I am part of a family of coaches. My earliest memories in athletics include going to summer basketball camps during my elementary school years. My grandfather, a former high school basketball coach, would stop over and stand on the sidelines while we scrimmaged or drilled. I can still hear the squeak of rubber soles against hardwood as we played while he looked from afar. My memory of him does not include a lot of talk about basketball; for him, it was more a presence and quiet observation.

From there I have had my step-father serve as an assistant coach during junior high basketball. My father-in-law is also a former high school basketball coach; my brother-in-law and sister-in-law also excelled in coaching in this sport. It shouldn’t surprise that I too became a coach once able. Throughout my college career, I would come home during the summers to lead summer recreation programs including Little League and girls’ softball.

As a newly minted teacher, I quickly sought out the opportunity to coach junior high basketball. One story I like to share from that time is that when I received a coaching stipend one year, I took that check, deposited it in my bank account, and then bought a ring that I would later offer to my girlfriend. (In case you’re wondering – she said yes.)

My career led to becoming an athletic director as part of my role as an assistant principal at a junior high school. I was now a coach for coaches, in a sense. While I couldn’t be as involved in the day-to-day coaching experience, I gained a broader perspective about what characteristics an excellent coach might embody.

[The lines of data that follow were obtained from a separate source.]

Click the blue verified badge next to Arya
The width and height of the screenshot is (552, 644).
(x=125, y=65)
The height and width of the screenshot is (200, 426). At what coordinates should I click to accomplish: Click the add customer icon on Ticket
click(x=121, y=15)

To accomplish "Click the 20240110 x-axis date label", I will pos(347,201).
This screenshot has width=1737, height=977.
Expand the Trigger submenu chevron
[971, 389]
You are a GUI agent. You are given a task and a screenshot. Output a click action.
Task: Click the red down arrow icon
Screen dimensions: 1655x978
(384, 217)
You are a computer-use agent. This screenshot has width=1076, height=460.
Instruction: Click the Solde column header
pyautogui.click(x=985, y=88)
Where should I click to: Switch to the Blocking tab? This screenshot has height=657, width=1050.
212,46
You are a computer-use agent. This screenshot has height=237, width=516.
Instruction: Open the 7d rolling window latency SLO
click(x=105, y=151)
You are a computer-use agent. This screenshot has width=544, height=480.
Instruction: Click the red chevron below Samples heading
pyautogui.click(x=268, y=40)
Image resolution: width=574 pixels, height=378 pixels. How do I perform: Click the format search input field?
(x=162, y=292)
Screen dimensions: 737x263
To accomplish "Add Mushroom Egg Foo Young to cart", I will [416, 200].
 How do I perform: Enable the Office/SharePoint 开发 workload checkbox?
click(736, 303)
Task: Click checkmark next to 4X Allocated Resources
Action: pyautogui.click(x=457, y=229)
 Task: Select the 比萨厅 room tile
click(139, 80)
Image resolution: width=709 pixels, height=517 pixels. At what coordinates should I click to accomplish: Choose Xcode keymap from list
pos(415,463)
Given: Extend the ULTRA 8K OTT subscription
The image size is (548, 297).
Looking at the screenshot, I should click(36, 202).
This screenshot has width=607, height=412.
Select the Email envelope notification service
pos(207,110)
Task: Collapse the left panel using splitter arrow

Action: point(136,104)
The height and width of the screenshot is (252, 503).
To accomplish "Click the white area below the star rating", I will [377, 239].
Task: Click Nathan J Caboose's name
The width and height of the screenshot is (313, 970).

These memories have spurred reflection about what not only makes a great coach but also how these qualities also make them great leaders. These reflections have raised awareness for me about how my own position as a school principal can “take a coaching stance” when working with faculty. At any rate, here is a working list that I have developed. I see these attributes as applicable to anyone in a coaching role within a school: instructional coach, teacher-leader, and a principal.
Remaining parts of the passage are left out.